Gazze’nin çocukları ninniyle değil bomba sesiyle, füze ıslıklarıyla uyutulur. Öyle sanıldığı gibi ağıtlar, feryat figanlar da yoktur. Bomba sesleriyle uyutulan çocuklardan kimileri, uykusundan hiç uyanmaz. Kimi uyandığında artık hep uykusuz kalır. Öyle ki her gözünü yumduğunda aile fertlerinden birkaçının eksilmesi işten değildir. Yetimlik, öksüzlük, kardeşsizlik, arkadaşsızlık sıradanlaşır.
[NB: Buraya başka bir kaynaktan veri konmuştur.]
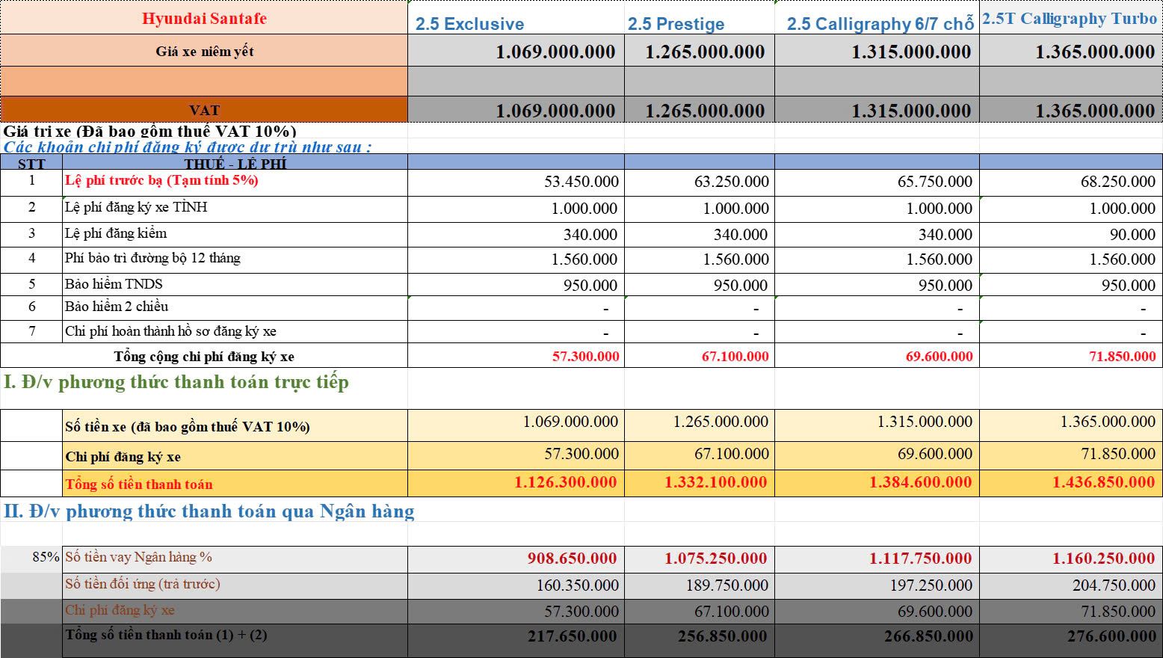Select the "2.5 Exclusive" column header
1163x658 pixels.
tap(469, 24)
Böylesine ‘normal’ bir ortamda yirmi yıl önce çocuk olanlar, bugün insan olmanın onurunu koruyan birer kahramandır. Bu kahramanlar, mücahitler, şehadet adayları; bebeklik, çocukluk, ilk gençlik yıllarını hayatta kalabilmek suretiyle başarıyla atlatıp bugünlere erişirler. Birinci intifada yıllarında Siyonist tankları taşlayan on yaşındaki çocuklar bugün kırk-kırk altı yaşlarında; ikinci intifada yıllarında Siyonist teröristlere feleğini şaşırtan on yaşındaki çocuklar bugün otuz üç-otuz altı yaşlarında yetişmiş mücahitler olarak tezahür ederler. Ve bu adamlar, tüm dünyadaki Siyonist işbirlikçisi yönetimlerin Filistin için hiçbir şey yapmayacağını, aksine İsrail denen şeyin menfaatlerini kollamak için seferber olacağını, kendi halklarına karşı da prim yapacak, ön alacak, yatıştıracak oyunlar serdedeceklerini ta çocukluk zamanlarından bilirler. Yani hiçbir mücahit, Siyonistlere yaltaklanan yönetimlere güvenerek yola çıkmaz. Bu her ülkenin yerli ve milli Siyonist’inin, sırasında gönderdiği insani yardımı dahi başa kakacağı, terörist İsrail’le yaptığı gizli ve aleni anlaşmalardan çekilmeyeceği, ticari faaliyetlerine aynıyla devam edeceği, el altından İsrail’in dışişleriyle danışıklı dövüşeceği vicdan sahibi her insanın bildiği şeylerdir ve Müslümanlar için, özellikle mücahitler için izahtan varestedir. Anlamayan, en iyi ihtimalle istemeyerek, dökülen kana ortaktır.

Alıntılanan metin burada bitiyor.